> [Exercise] Go over the listing below line by line, and return each one holding the string "avatar".

> [Source information]

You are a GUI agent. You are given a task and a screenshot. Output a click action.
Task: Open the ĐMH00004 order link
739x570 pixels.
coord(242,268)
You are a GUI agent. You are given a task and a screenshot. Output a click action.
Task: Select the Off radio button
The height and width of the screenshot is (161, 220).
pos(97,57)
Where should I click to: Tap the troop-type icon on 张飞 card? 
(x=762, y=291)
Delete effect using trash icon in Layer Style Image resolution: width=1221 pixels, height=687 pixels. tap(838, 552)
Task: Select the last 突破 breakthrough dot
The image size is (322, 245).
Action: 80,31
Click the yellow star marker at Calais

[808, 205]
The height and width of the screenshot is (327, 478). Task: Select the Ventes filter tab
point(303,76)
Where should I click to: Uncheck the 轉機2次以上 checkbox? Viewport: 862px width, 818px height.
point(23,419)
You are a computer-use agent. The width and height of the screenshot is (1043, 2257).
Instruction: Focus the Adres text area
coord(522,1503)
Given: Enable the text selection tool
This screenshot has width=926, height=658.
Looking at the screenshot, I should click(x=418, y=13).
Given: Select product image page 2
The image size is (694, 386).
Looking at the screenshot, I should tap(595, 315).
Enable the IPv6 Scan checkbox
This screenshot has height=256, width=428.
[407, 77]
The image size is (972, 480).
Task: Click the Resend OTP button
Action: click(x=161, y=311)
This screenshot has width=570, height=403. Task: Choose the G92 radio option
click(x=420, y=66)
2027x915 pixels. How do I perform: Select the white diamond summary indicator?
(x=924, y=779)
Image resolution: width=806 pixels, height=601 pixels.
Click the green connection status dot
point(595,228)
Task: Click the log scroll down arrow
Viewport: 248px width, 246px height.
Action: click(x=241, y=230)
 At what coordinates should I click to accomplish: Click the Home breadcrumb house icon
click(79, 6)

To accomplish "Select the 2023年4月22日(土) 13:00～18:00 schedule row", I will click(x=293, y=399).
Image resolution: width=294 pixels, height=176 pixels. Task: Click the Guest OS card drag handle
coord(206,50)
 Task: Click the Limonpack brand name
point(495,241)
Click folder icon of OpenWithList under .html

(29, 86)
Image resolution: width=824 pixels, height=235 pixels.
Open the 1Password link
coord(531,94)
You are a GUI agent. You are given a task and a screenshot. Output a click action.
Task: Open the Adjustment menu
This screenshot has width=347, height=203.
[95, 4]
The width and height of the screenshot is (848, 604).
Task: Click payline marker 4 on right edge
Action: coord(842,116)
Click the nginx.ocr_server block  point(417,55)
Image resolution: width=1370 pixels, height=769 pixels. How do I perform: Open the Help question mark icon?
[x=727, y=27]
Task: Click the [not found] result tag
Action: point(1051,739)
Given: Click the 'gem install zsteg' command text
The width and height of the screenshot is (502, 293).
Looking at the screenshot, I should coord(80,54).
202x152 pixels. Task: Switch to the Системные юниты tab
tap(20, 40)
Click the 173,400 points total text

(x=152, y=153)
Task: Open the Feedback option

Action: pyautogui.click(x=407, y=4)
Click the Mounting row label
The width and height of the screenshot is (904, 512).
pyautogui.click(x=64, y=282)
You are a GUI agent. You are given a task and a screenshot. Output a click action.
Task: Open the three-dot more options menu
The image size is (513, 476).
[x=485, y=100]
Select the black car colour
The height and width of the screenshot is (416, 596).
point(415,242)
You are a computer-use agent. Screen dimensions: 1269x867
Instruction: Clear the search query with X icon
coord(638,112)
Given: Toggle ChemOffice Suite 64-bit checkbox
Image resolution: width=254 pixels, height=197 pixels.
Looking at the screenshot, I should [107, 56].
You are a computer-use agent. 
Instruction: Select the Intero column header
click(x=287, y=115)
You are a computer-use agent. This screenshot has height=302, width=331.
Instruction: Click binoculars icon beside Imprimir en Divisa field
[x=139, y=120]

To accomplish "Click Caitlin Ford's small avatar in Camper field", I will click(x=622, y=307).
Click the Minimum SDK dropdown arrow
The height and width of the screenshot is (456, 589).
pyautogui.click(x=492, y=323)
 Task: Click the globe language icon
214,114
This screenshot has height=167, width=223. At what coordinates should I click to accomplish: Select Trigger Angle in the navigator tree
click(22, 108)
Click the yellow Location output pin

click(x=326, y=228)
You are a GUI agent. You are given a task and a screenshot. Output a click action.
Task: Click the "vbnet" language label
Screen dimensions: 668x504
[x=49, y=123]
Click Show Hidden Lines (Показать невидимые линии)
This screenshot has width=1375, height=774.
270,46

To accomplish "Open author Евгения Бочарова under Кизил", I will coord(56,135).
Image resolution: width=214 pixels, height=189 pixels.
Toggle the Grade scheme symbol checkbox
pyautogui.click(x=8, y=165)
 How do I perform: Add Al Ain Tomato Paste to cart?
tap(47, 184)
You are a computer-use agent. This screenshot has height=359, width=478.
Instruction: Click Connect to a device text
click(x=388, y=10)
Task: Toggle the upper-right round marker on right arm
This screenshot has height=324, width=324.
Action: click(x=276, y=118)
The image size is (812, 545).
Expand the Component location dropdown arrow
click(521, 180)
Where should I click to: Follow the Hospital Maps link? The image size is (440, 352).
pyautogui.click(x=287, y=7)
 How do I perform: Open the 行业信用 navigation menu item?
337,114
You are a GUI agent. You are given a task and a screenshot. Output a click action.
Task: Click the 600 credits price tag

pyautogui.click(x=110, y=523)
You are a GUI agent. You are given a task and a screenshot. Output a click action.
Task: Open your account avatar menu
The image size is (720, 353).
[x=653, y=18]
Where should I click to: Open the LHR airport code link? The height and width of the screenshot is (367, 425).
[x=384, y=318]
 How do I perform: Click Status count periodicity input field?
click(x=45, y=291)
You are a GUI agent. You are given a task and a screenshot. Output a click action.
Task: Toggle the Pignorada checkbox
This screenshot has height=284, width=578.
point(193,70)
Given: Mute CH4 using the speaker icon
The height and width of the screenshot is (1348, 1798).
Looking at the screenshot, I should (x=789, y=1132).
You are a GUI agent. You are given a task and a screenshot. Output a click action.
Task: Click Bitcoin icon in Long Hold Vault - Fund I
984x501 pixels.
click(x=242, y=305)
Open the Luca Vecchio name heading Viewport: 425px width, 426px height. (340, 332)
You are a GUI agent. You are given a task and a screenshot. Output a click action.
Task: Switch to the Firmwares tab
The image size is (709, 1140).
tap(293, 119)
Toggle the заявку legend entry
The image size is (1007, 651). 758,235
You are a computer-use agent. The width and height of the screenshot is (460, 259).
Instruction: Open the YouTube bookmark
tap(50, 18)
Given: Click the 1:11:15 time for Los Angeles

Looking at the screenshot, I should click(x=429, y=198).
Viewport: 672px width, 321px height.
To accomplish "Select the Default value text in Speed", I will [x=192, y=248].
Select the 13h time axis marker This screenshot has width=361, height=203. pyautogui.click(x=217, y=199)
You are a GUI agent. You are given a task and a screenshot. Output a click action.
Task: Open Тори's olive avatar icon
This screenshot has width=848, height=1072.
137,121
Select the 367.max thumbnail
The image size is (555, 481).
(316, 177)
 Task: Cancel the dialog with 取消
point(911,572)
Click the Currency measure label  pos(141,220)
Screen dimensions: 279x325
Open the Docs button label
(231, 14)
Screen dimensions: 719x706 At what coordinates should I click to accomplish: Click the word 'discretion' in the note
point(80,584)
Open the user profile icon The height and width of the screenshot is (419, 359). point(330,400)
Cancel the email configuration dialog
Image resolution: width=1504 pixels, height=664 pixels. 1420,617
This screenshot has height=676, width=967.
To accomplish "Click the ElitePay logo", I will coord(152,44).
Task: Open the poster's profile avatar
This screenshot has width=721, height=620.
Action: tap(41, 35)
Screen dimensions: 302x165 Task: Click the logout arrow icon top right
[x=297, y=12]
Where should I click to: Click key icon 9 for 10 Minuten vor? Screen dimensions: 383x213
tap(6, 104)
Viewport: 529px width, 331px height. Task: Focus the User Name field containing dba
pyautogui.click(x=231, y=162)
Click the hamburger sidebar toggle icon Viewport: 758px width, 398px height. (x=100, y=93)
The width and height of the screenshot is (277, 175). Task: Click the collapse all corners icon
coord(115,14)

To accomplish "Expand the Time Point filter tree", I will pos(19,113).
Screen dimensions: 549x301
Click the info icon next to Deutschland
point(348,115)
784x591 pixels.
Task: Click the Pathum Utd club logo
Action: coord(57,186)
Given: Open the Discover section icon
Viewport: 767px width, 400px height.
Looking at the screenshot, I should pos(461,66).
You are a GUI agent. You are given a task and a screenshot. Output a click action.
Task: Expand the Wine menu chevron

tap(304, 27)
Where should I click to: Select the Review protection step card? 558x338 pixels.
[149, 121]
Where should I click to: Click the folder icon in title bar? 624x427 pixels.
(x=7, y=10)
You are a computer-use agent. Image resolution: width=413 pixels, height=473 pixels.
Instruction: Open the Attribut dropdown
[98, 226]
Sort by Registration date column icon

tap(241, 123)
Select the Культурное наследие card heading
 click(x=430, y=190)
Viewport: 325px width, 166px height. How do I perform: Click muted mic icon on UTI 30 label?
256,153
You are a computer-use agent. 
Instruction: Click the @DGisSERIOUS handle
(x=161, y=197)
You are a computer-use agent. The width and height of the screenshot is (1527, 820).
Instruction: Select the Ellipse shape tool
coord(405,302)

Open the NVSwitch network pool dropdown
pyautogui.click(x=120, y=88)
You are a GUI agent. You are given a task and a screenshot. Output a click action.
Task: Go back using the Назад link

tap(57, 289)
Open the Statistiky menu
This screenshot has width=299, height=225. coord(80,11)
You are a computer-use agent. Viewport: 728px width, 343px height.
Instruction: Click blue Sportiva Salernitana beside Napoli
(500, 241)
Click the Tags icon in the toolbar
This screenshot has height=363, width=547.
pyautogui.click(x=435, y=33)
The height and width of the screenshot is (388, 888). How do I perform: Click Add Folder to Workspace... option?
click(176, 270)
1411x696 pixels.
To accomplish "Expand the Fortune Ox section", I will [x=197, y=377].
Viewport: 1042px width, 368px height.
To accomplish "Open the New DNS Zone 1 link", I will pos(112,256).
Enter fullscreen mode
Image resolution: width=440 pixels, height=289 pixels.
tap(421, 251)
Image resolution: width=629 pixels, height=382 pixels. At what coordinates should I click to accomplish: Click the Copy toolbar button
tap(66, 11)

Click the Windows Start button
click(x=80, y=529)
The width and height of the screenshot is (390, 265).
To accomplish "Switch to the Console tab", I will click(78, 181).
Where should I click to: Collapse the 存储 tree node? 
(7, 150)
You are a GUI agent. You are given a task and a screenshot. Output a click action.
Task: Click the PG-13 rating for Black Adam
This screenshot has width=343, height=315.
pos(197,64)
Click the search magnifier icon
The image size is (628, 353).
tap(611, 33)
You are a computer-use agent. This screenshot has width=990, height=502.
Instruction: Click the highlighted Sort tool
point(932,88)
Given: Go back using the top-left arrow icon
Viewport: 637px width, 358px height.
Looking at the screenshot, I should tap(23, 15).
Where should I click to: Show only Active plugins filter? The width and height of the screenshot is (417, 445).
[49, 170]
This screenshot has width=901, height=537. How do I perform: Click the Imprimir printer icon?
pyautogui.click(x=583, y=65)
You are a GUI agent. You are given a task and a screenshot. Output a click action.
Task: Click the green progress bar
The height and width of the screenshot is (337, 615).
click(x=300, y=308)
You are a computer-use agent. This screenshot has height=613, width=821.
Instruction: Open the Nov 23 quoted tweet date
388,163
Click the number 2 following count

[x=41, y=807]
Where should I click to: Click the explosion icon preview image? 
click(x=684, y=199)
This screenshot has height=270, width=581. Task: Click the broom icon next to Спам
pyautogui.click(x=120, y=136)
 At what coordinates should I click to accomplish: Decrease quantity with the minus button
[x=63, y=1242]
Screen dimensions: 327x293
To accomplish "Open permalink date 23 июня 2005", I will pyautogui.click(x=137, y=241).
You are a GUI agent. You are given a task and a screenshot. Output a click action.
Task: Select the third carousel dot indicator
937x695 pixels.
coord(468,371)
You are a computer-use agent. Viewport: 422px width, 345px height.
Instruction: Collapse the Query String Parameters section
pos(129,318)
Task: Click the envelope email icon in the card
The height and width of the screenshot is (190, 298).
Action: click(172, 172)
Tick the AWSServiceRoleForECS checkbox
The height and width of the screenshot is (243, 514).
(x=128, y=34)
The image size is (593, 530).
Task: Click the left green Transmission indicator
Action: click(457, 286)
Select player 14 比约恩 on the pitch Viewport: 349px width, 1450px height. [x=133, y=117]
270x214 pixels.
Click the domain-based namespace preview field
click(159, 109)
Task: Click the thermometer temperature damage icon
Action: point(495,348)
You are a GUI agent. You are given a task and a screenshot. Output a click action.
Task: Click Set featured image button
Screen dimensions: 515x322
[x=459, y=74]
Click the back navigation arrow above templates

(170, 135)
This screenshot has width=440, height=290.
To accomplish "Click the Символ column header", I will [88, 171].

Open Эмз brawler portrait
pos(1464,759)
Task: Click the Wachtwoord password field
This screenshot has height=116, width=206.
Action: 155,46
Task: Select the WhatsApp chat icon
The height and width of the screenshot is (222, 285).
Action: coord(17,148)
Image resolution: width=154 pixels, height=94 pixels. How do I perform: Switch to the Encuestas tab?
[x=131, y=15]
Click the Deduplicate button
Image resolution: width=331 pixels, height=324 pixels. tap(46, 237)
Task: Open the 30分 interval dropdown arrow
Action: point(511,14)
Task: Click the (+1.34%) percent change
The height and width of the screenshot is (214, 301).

> [Expected output]
To accomplish "Click Caitlin Ford's small avatar in Camper field", I will click(x=622, y=307).
Task: Open your account avatar menu
Task: Open Тори's olive avatar icon
Task: Open the poster's profile avatar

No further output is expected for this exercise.